**Exercises to complete**:
1) According to the text on the incremental Sieve of Eratosthenes, how will the dictionary *D* most likely be implemented?
2) Reproduce the passage from the sieve text starting at "## Incremental Sieve" and ending at "starting from zero.".
--- Start of Document text ---
## Incremental Sieve Of Eratosthenes

### July 31, 2015

The standard Sieve of Eratosthenes requires that you specify an upper bound before you start. But often, programs that use prime numbers don’t know the upper bound in advance, or don’t want to pre-compute and store all of the primes up to their bound. In those cases, an incremental Sieve of Eratosthenes can be used:

**Algorithm PRIMEGEN**: Create a generating function that returns the next prime number each time it is called, starting from zero.

1. [*Prime the pump*] Yield 2, then yield 3.

2. *[Initialization*] Set *ps* ← PRIMEGEN, *D* ← {}, *p* ← next(*ps*), *p* ← next(*ps*) again, *q* ← *p* × *p*, and *c* ← *p*.

3. [*Next candidate*] Set *c* ← *c* + 2.

4. [*Composite candidate*] If *c* ∉ *D*, skip to Step 5. Otherwise, set *s* ← *D*{*c*}, *m* ← *c* + *s*. Remove *c* from *D*. While *m* ∈ *D*, set *m* ← *m* + *s*. Set *D*{*m*} ← *s*. Go to Step 3.

5. [*Prime candidate*] If *c* = *q*, skip to Step 6. Otherwise, yield *c* and go to Step 3.

6. [*Next sieving prime*] Set *s* ← *p* + *p*, *m* ← *c* + *s*. While *m* ∈ *D*, set *m* ← *m* + *s*. Set *D*{*m*} ← *s*. Set *p* ← next(*ps*), *q* ← *p* × *p*. Go to Step 3.

The PRIMEGEN algorithm creates the sequence of prime numbers, returning the next prime in the sequence each time it is called; the exact mechanism to do that depends on the implementation language. The first step primes the pump (sorry!) by issuing the first two primes: 2 is a special case because it is even, and 3 is a special case because the pump only considers odd numbers as prime candidates.

The second step initializes two important data structures: *ps* is the list of sieving primes, which is determined by calling PRIMEGEN recursively, and *D* is a dictionary of composite/stride pairs, one for each sieving prime less than the square root of the current prime; the dictionary will most likely be implemented as a hash table, but other data structures such as a balanced binary tree could also be used. The other initializations are the current sieving prime *p*, its square *q*, and the initial prime candidate *c*.
--- End of Document text ---
--- Start of Given records ---
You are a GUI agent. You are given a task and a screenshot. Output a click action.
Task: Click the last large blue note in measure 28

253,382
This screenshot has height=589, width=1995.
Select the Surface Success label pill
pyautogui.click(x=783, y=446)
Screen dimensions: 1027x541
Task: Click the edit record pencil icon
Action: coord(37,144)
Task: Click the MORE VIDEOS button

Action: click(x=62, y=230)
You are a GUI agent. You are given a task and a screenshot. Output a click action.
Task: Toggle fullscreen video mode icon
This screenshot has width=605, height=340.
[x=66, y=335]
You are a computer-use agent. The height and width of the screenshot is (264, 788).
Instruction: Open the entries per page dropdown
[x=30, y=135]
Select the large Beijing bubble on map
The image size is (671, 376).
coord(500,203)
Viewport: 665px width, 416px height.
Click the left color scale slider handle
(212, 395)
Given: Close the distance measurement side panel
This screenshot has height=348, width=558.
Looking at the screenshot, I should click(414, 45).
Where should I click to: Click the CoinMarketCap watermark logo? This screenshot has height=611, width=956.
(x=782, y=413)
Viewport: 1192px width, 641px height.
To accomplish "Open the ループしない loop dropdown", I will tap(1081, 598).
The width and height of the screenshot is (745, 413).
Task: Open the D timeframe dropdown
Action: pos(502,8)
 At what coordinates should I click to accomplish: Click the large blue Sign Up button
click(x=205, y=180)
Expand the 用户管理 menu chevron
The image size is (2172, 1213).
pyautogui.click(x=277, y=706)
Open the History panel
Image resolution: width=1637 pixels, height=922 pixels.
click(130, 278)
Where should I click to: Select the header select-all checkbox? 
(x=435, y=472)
--- End of Given records ---
**Results in order**:
1) As a hash table.

2)
## Incremental Sieve Of Eratosthenes

### July 31, 2015

The standard Sieve of Eratosthenes requires that you specify an upper bound before you start. But often, programs that use prime numbers don’t know the upper bound in advance, or don’t want to pre-compute and store all of the primes up to their bound. In those cases, an incremental Sieve of Eratosthenes can be used:

**Algorithm PRIMEGEN**: Create a generating function that returns the next prime number each time it is called, starting from zero.